F'=(1-u)²((1/(2N) + (1-1/(2N)) F

At equilibrium (F'=F) we can solve the equation and get

	(1-u)²(1/(2N))
F =	------------------------
	1 - (1-u)²(1- 1/(2N))

Under the assumption that u is small we can approximate F to

	1
F =	---------
	1+ 4Nu

the heterozygosity H is 1- F :

	4Nu
H =	---------
	1+ 4Nu

Example graph: y-axis is heterozygosity, x-axis population size, each line is a different mutation rate: from the bottom to the top: u=10^-8, 10^-7, 10^-6, 10^-5, 10^-4.

Effective population size

Not all individual in a population reproduce. We were using N as the population size, but need to refine this concept, because in our earlier examples we assumed that all individuals produce gametes and have potential offspring. The census population size is the number of individuals in a population. We are more interested in the numbers of those who contribute to the next generation. We use the effective population size N_efor these. The effective population size depends on the sex ratio and the reproduction mechanism. For example, a strictly selfing species would have a N_e=1, because all offspring are perfect copies of their Ur-mother.

In sexual species with no selfing the relationship between N_e and the sizes for each sex (N_f(emales),N_m(ales)) is

	4 N_fN_m
N_e =	---------
	N_f + N_m

Example: Assume we have a species with a sex ratio if 1:1 and a total of 2000 individuals, then we calculate an N_e of 2000, if the sexratio is skewed to 1:100 we get only an N_e of 39.604.

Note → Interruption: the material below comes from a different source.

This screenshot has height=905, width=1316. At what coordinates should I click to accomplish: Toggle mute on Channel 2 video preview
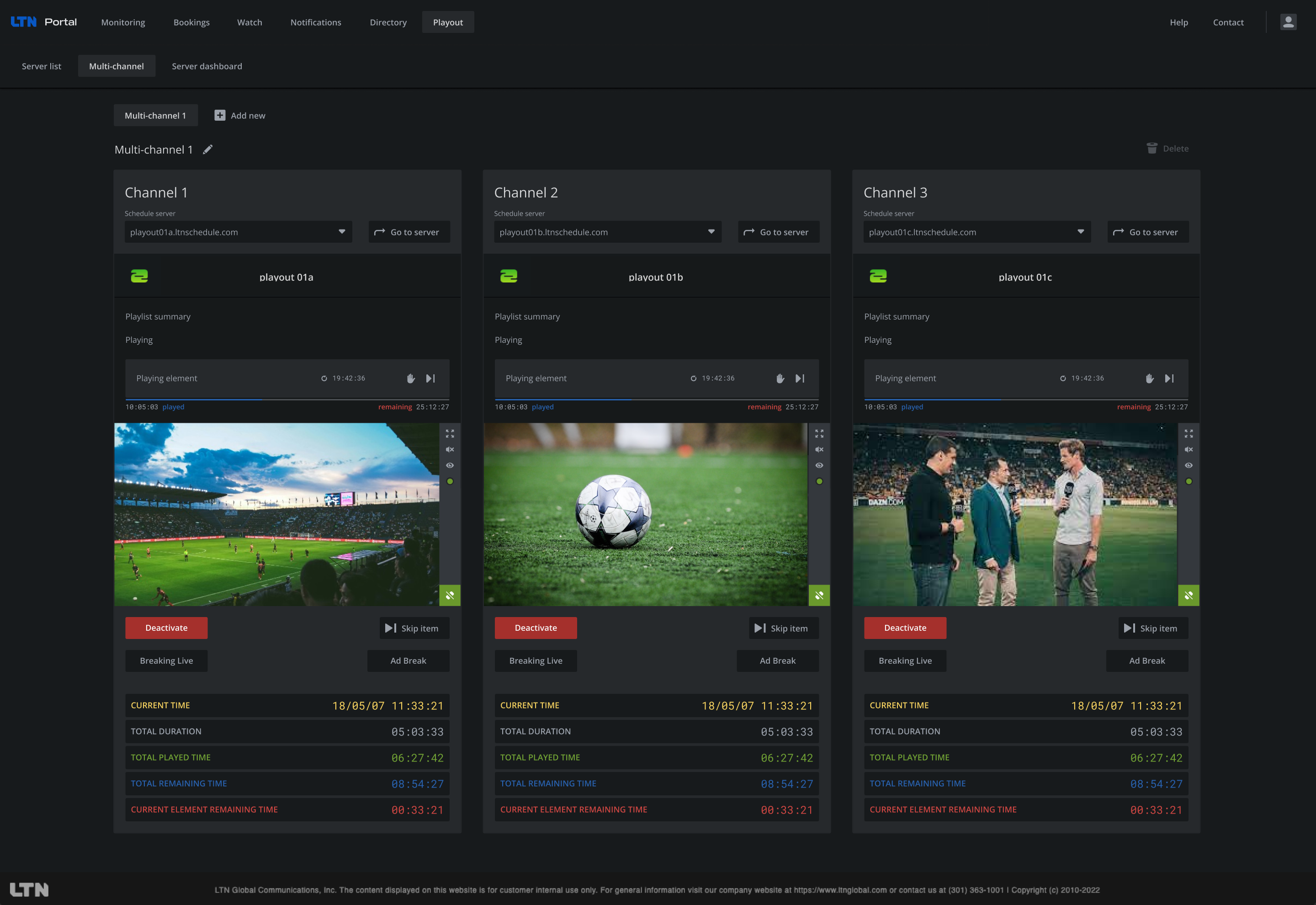click(x=819, y=450)
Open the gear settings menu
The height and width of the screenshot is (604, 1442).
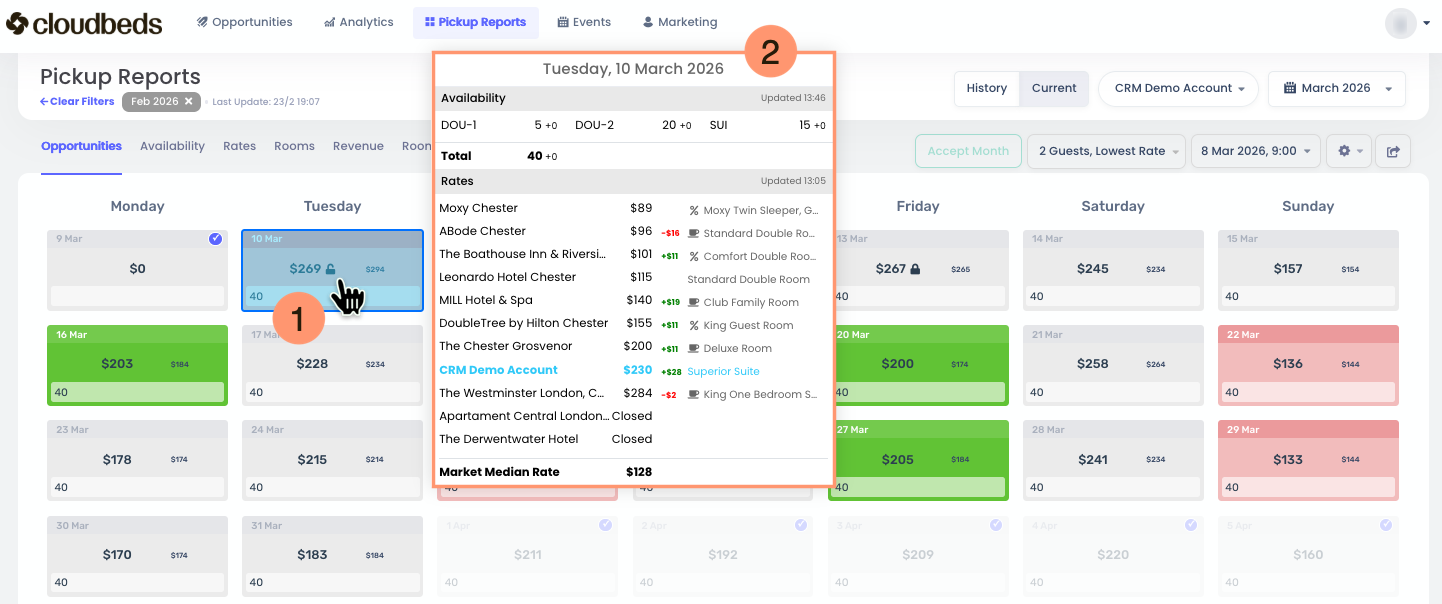click(1348, 151)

Over history we do not expect that natural populations stay constant, there will be some fluctuations over the generations, due to environmental changes, diseases, famines, good years, ... When the population grows the alleles present will most likely not go extinct that quickly and with time new alleles will increase the expected heterozygosity. With bottlenecks, reduction of the population size many allleles fix or get lost quickly, and the heterozygosity and the effective population size is lowered. Over many generations the overall effective population size depends more on the small effective population sizes, it is the harmonic mean

(N_e = n/(1/N₁+1/N₂+...+N_n)

where n is the number of generations.